I return to Barbados time and again because I love the people – among the friendliest I have ever encountered on my travels around the world.
My 7-year-old daughter has established a lasting friendship with the grandson of one of the island’s many beach vendors – and they have become avid pen pals.
Bajans (or Bims as they are also known) are very proud of their British heritage and people of all races and religions live harmoniously.
They are different from other Caribbean peoples in many ways. They are very spiritual, have time for anyone and really enjoy interacting with those who are quiet or shy – drawing them out with disarming charm.

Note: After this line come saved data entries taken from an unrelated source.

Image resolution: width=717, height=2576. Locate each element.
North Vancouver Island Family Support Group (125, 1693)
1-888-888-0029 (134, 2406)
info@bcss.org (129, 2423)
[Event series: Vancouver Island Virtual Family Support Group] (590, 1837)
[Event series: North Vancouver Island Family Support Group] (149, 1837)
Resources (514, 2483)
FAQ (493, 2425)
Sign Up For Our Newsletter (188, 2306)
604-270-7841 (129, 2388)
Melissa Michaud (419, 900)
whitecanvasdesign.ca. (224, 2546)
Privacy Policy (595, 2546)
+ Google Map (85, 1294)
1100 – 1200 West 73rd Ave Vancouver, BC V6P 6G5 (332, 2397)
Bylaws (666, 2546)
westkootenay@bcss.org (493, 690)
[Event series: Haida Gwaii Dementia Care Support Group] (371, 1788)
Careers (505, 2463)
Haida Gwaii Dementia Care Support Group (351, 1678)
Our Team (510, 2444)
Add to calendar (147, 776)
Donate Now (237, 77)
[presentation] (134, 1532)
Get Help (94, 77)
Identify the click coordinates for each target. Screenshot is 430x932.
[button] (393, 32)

They love to laugh, joke and just ‘shoot the breeze’.
And nothing is too much trouble for the friendly hotel staff who are genuinely eager to ensure that your stay is as happy and carefree as possible.

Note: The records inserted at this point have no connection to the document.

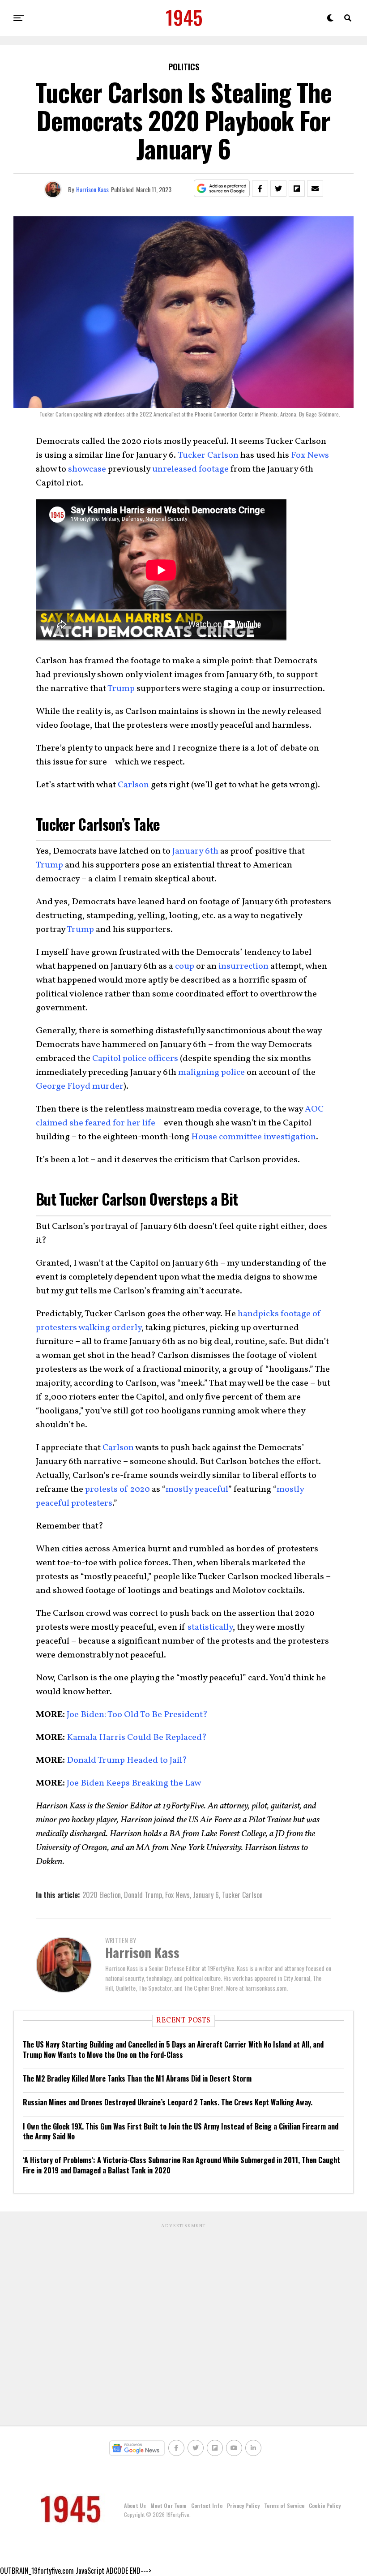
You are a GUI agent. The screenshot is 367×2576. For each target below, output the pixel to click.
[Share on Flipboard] (297, 188)
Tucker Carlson (208, 455)
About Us (135, 2505)
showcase (87, 469)
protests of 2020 (117, 1489)
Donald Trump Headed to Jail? (126, 1760)
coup (184, 966)
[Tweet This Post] (278, 188)
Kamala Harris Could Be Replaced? (136, 1737)
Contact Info (206, 2505)
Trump (121, 689)
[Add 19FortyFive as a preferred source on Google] (222, 189)
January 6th (195, 851)
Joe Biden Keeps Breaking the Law (133, 1783)
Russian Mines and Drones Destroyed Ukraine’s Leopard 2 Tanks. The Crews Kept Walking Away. (167, 2102)
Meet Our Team (168, 2505)
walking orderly (109, 1328)
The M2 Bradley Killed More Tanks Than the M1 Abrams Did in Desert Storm (137, 2078)
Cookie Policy (325, 2505)
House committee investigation (253, 1137)
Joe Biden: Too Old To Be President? (136, 1715)
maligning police (211, 1072)
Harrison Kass (92, 189)
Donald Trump (143, 1894)
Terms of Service (284, 2505)
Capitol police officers (135, 1058)
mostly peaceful (197, 1489)
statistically (210, 1627)
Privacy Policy (243, 2505)
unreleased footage (190, 469)
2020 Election (101, 1894)
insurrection (243, 966)
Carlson (133, 785)
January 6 (206, 1894)
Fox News (310, 455)
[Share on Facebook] (260, 188)
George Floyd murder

When I visit with my husband and daughter we prefer to stay on the undeveloped North West coast near the small village of Speightstown. Typically Bajan, it has a traditional fish market(opposite an amazing bakery) and the streets are lined with fresh fruit and vegetable vendors. And, like everywhere else on the island, it is very safe.
Barbados caters for all budgets. From inexpensive self-catering studios to chic 5-star hotels and resorts – with a large range of affordable boutique properties in between.

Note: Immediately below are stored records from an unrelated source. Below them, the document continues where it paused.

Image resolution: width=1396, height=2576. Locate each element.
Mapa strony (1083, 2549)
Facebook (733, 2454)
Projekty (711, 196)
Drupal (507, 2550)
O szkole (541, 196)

And there is so much to do. Party the night away in St. Lawrence Gap on the south coast; Surf the breaks off the East Coast or just relax and live the high life in one of the South West coast’s stunning resorts.;
On Barbados you can be as active or relaxed as you wish. Play one of its world-renowned golf courses (you don’t have to be a member – although green fees can be quite high), watch cricket at the Kensington Oval; visit the spectacular Harrison Caves; join a jeep safari; hire a 4 x 4 and enjoy your own self-drive, off-road adventure or zip-wire through the jungle – to name but a few of the many exciting experiences on offer. And, of course, no one should miss out on a visit to the Mount Gay Rum Distillery!
My own favourite activity is swimming with turtles – which you can do at a number of beaches. My daughter loves to visit the Wildlife Sanctuary and feed the monkeys and my husband is a great fan of the Military Communications Museum.
Barbados is generally warm year-round with an average daytime high of 30 Centigrade (86 Fahrenheit) and more than 3000 hours of sunshine a year.
The dry season lasts from January to June and the prevailing Northeast trade winds prevent it from becoming unbearably hot. Any rain tends to fall as short, sharp showers.
It really is one of those destinations that has something for everyone.